__TASK TO CARRY OUT__.
Pull each line holding the word "period" from the data.

__PROVIDED MATERIAL__.
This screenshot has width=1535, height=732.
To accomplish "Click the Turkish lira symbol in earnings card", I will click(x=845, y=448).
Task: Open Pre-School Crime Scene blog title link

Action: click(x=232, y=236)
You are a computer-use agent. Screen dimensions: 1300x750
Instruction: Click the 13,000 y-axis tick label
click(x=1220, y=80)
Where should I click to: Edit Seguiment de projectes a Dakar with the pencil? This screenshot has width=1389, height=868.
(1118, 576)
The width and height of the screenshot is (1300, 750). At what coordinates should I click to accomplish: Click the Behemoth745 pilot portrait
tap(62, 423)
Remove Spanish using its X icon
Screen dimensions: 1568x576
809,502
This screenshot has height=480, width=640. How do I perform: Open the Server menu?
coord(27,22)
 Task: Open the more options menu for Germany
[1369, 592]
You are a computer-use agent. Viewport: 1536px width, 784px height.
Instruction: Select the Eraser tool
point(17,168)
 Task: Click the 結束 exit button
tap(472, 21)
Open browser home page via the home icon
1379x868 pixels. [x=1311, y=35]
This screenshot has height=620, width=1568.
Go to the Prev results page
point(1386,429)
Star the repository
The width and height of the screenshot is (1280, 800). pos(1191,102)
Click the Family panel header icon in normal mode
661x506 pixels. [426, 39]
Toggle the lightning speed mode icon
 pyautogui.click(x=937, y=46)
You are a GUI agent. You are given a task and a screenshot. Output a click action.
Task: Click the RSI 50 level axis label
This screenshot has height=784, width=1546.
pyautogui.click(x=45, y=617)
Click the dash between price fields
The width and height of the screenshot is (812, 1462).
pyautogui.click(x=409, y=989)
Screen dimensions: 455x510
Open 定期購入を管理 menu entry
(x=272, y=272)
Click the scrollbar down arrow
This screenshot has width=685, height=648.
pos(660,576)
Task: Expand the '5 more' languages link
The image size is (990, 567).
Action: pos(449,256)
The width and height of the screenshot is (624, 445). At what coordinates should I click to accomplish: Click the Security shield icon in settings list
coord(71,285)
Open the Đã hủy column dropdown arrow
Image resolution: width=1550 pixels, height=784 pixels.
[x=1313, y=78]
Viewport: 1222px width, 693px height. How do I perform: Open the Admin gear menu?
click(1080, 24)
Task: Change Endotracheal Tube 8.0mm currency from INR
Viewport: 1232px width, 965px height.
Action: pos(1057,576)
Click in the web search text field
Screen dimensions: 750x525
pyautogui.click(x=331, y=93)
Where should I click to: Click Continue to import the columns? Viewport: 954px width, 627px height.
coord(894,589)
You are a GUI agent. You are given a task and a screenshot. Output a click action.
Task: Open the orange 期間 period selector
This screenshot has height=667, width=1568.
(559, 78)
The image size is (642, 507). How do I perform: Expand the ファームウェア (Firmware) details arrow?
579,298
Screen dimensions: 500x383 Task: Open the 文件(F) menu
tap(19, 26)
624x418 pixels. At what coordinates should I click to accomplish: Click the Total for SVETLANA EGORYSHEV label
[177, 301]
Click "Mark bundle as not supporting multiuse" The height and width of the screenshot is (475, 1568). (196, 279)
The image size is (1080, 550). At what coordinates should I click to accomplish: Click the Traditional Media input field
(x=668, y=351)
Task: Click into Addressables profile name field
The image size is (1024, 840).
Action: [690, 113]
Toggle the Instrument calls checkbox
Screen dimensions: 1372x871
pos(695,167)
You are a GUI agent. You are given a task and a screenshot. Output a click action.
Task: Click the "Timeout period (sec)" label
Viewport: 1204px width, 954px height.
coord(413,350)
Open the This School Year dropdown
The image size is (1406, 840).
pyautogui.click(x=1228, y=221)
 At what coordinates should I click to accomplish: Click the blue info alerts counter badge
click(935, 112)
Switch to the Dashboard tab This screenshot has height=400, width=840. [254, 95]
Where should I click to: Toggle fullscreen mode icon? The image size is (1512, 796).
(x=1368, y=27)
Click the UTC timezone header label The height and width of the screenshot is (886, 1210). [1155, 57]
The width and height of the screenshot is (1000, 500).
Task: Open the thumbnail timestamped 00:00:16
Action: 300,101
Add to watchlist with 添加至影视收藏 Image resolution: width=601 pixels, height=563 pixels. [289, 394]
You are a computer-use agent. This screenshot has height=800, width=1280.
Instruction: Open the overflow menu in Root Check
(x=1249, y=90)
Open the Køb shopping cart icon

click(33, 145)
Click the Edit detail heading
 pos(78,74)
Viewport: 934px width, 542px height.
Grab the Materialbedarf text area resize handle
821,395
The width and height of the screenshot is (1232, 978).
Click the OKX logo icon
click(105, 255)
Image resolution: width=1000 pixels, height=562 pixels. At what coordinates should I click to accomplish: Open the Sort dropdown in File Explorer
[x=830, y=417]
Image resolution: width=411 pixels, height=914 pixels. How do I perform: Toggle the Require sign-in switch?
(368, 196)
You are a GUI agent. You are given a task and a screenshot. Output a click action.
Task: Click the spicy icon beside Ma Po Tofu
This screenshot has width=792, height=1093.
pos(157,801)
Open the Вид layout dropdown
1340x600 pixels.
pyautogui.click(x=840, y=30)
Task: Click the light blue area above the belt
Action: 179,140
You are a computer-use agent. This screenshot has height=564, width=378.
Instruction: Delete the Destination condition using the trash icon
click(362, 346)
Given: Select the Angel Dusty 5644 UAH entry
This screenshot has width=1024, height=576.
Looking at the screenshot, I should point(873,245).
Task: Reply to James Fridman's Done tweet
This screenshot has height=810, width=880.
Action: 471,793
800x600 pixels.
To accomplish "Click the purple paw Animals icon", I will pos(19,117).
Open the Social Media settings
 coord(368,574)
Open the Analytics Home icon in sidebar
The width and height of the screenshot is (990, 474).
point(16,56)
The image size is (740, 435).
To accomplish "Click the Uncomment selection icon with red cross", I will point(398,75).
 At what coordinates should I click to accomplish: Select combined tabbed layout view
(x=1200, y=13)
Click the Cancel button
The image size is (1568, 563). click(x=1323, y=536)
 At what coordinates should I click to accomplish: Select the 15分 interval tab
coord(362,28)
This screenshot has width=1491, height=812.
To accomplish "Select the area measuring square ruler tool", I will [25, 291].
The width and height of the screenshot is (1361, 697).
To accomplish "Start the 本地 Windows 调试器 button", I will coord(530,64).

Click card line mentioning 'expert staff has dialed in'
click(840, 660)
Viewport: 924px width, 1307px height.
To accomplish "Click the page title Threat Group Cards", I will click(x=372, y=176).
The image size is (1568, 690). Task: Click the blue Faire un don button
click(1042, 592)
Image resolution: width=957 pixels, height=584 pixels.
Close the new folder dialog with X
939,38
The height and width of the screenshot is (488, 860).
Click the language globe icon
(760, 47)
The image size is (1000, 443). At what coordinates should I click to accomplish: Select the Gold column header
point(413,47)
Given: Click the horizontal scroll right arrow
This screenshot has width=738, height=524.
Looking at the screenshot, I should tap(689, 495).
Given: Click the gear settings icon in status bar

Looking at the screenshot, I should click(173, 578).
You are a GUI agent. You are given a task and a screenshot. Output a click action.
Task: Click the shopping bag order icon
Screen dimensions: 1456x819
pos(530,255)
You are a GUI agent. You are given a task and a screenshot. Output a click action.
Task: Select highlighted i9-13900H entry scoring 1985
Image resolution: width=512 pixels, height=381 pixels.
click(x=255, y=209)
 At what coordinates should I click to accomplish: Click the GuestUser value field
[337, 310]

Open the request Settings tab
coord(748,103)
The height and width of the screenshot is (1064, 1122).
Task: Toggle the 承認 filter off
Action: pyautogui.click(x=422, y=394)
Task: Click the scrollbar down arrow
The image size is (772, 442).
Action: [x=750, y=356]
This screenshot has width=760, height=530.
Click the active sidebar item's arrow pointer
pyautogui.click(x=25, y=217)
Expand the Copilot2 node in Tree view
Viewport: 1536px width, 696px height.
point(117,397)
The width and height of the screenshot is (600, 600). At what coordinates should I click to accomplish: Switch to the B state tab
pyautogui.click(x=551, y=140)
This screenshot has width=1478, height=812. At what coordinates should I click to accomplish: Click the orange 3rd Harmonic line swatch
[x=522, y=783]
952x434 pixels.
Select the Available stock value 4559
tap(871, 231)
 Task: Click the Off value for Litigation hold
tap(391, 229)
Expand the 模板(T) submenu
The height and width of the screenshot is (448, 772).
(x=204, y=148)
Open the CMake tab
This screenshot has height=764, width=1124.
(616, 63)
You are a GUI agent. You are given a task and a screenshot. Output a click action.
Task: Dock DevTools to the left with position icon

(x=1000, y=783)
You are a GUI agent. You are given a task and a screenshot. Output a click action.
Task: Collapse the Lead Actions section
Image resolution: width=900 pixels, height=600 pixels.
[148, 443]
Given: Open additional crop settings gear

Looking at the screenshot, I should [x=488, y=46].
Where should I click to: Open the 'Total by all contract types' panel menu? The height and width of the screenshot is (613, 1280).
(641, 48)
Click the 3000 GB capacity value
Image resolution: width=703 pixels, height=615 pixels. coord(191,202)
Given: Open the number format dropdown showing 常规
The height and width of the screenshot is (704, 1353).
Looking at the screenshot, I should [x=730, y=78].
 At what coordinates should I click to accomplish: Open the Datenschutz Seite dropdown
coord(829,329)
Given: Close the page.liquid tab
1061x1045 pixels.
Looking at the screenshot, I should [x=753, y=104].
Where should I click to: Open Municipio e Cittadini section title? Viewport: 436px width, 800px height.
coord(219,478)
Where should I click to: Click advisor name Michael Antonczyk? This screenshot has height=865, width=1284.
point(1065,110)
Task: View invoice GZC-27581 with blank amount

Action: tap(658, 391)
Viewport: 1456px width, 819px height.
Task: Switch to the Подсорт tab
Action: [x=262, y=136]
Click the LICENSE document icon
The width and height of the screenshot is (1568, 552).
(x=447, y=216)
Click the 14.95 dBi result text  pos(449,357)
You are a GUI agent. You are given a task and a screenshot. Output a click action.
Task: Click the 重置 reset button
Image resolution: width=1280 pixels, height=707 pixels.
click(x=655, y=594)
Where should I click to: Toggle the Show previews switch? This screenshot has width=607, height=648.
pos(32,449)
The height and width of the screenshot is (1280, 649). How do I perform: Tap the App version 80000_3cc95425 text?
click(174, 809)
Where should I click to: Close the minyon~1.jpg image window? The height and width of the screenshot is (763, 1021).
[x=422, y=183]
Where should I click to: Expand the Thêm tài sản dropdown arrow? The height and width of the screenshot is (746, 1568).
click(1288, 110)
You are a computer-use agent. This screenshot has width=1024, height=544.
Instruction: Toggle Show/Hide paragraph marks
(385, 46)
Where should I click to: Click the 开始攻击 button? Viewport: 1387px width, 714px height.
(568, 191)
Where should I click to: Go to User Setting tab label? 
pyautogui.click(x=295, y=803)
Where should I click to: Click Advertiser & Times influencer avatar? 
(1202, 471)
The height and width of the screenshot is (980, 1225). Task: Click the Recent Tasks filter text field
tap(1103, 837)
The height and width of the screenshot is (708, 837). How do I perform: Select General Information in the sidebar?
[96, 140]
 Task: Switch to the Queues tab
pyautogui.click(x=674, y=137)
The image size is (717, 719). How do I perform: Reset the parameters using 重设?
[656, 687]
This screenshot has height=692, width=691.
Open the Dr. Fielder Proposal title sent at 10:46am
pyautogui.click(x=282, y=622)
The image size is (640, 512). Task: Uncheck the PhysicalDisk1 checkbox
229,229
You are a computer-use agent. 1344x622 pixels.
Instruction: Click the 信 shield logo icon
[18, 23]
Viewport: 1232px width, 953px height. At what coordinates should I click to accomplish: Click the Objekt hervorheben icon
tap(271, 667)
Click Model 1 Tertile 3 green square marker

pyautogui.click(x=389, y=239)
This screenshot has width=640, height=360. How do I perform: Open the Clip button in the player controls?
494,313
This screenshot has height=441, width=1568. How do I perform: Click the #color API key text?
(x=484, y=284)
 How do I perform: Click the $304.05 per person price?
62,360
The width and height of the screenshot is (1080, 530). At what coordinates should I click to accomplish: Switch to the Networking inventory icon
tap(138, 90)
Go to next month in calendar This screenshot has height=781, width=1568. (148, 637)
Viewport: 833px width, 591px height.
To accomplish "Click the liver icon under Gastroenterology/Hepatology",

__RESULT OF THIS EXERCISE__.
Task: Open the orange 期間 period selector
Task: Click the "Timeout period (sec)" label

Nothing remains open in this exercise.